C-Arm Fluoroscopy in ACL Reconstruction
C-arm fluoroscopy is not routinely necessary for ACL reconstruction surgery, though it can be used selectively to improve tunnel placement accuracy—particularly for less experienced surgeons or in complex cases—but arthroscopic visualization alone is sufficient for confirming proper graft positioning in most cases.

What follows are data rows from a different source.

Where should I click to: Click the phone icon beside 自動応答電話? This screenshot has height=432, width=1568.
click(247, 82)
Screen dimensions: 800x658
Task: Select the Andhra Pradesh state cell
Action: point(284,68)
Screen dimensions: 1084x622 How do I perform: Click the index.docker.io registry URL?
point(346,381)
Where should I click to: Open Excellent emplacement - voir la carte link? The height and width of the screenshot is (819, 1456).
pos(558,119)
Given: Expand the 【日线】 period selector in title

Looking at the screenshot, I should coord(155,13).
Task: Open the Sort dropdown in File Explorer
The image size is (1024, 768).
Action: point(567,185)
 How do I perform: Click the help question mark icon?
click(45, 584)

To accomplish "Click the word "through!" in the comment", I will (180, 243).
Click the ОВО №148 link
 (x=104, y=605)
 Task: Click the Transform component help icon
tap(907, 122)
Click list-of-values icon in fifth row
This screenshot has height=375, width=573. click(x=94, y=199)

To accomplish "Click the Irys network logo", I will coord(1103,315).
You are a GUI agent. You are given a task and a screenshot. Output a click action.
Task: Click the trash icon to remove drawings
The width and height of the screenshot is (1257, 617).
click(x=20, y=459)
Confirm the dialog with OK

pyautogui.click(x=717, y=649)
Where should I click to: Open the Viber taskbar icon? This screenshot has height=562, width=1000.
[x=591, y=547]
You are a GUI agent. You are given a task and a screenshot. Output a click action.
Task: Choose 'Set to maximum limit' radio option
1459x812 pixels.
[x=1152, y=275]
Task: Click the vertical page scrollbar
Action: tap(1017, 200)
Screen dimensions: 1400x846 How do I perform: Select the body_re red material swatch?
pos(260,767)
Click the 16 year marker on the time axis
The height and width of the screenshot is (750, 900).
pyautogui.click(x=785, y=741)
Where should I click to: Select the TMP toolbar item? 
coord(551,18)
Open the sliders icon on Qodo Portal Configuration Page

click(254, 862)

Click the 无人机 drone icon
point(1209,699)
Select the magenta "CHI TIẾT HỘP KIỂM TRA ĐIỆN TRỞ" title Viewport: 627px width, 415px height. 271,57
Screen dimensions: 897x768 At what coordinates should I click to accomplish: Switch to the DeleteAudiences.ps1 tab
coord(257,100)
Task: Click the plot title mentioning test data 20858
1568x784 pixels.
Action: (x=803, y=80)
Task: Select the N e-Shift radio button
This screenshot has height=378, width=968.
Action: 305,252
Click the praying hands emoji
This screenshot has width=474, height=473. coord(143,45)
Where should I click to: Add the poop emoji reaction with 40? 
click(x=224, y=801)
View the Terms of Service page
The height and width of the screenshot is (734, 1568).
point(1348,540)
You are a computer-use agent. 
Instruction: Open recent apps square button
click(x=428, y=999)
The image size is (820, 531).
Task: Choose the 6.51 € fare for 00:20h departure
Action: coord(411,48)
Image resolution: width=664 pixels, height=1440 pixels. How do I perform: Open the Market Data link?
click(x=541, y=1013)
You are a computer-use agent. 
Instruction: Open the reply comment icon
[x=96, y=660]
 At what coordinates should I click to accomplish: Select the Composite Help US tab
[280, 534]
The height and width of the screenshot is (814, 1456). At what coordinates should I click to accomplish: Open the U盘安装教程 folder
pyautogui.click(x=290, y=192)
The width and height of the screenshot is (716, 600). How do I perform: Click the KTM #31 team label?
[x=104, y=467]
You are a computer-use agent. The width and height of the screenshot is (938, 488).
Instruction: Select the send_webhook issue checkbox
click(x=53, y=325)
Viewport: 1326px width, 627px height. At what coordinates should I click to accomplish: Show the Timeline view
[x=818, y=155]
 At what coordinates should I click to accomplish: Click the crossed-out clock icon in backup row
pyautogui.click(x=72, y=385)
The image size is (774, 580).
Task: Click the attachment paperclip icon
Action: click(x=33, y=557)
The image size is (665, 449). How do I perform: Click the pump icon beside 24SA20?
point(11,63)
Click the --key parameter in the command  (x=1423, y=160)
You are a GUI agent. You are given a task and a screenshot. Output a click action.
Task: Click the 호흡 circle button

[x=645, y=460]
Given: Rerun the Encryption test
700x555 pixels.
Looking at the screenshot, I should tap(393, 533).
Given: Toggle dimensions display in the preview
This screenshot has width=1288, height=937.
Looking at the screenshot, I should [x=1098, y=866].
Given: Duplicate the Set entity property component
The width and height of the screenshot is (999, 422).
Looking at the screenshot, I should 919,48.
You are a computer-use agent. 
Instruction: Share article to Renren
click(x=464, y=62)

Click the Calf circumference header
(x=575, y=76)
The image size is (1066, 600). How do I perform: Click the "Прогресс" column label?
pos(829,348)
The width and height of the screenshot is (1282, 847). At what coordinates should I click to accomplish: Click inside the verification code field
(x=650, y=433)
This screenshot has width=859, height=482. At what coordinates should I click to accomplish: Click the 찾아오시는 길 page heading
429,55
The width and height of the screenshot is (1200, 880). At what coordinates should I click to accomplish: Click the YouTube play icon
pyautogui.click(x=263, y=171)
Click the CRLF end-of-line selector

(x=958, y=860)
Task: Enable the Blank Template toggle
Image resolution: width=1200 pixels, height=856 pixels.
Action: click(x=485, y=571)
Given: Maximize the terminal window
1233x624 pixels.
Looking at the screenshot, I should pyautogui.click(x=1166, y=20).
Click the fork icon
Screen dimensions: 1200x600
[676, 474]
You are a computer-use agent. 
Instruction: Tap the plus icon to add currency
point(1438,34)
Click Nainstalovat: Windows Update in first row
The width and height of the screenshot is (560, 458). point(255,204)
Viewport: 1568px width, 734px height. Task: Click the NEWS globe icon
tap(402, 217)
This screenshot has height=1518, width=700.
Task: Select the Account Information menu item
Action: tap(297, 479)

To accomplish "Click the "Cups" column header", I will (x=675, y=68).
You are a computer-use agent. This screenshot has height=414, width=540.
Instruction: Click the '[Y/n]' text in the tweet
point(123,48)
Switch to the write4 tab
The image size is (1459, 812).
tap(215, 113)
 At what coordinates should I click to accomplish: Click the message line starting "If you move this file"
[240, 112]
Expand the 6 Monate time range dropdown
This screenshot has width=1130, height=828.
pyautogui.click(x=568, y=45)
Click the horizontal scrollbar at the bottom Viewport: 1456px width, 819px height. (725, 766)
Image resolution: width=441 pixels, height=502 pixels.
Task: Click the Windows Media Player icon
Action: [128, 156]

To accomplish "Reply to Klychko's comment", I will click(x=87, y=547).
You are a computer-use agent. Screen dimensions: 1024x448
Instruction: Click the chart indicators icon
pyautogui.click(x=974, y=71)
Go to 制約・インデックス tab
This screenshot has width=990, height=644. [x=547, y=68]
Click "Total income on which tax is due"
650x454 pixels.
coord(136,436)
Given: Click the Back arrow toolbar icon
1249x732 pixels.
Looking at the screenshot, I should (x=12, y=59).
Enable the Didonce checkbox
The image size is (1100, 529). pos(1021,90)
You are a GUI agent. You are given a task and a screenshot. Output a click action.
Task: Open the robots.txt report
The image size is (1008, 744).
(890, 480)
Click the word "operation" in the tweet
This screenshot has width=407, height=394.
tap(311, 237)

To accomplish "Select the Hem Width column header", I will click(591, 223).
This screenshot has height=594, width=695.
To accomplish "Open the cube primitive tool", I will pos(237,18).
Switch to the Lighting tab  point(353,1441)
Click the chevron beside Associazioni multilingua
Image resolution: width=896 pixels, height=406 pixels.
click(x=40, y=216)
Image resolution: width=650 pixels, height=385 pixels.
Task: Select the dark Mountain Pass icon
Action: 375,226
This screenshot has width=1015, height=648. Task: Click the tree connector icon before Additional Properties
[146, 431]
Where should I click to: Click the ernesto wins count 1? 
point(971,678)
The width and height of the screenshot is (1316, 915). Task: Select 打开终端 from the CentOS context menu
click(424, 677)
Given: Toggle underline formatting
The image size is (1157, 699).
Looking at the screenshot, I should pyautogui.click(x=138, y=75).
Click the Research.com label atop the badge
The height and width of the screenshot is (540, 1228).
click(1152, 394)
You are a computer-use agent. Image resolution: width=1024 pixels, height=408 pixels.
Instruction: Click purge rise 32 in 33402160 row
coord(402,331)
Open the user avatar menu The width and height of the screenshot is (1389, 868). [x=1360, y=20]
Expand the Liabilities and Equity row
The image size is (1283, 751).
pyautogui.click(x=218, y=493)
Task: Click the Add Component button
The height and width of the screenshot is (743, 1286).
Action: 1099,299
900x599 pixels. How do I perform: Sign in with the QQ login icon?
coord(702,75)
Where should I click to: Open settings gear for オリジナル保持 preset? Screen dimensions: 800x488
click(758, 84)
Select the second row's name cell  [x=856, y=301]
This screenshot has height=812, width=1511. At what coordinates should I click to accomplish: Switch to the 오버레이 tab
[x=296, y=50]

Current Use and Indications
C-arm fluoroscopy is used in some ACL reconstruction procedures, primarily for:
- Confirming femoral and tibial tunnel positioning before final reaming, with studies showing surgeons change their initial pin placement based on fluoroscopic findings in approximately 15% of cases 1
- Verifying femoral button placement after suspensory fixation, though recent evidence demonstrates arthroscopic visualization is equally reliable 2
- Improving anatomic tunnel placement in double-bundle reconstruction, where fluoroscopy-assisted technique produces significantly deeper femoral anteromedial bundle positioning compared to fluoroscopy-free procedures 3
Evidence for Routine Use
The evidence does not support mandatory fluoroscopy for all ACL reconstructions:
- Arthroscopic visualization alone is highly reliable for confirming proper femoral button placement, with 97% accuracy when surgeons have high confidence (≥9/10) from both intra-articular and extra-articular perspectives 2
- No difference in clinical outcomes exists between fluoroscopy-assisted and fluoroscopy-free double-bundle ACL reconstruction in terms of knee laxity, pivot-shift grade, or functional scores at final follow-up 3
- Surgeon experience does not eliminate the need for confirmation techniques, as both experienced staff surgeons (16% pin repositioning rate) and fellows (14% rate) changed femoral pin placement based on fluoroscopy/isometry findings at similar frequencies 1
Radiation Safety Considerations
When fluoroscopy is used, radiation exposure is minimal and safe:
- Mean effective dose is 0.001 ± 0.002 mSv with entrance skin dose of 0.0015 ± 0.0029 Gy—well below the 2 Gy threshold for skin damage 4
- Lifetime cancer risk is less than 0.0001% from intraoperative fluoroscopy during ACL reconstruction 4
- Radiation exposure does not contraindicate the procedure when fluoroscopy is deemed beneficial for surgical accuracy 4
Practical Algorithm for Decision-Making
Use fluoroscopy when:
- Performing revision ACL reconstruction with altered anatomy
- Surgeon has lower confidence in tunnel positioning based on anatomic landmarks alone
- Double-bundle reconstruction requiring precise anteromedial bundle placement 3
- Teaching cases where confirmation enhances learning
Fluoroscopy is unnecessary when:
- Surgeon has high confidence (≥9/10) in button placement from both arthroscopic perspectives 2
- Primary single-bundle reconstruction with clear anatomic landmarks
- Standard suspensory fixation with good arthroscopic visualization 2
Common Pitfalls
- Over-reliance on fluoroscopy when arthroscopic visualization provides adequate confirmation, adding unnecessary radiation exposure and operative time 2
- Assuming experience eliminates positioning errors, as even experienced surgeons reposition pins 16% of the time when using confirmation techniques 1
- Failing to use any confirmation method in complex cases where tunnel malposition significantly impacts outcomes 3, 1
The C-arm remains a valuable adjunct tool in orthopaedic surgery 5, but for routine ACL reconstruction, arthroscopic visualization combined with sound anatomic technique is sufficient for most cases, reserving fluoroscopy for situations requiring additional confirmation 2.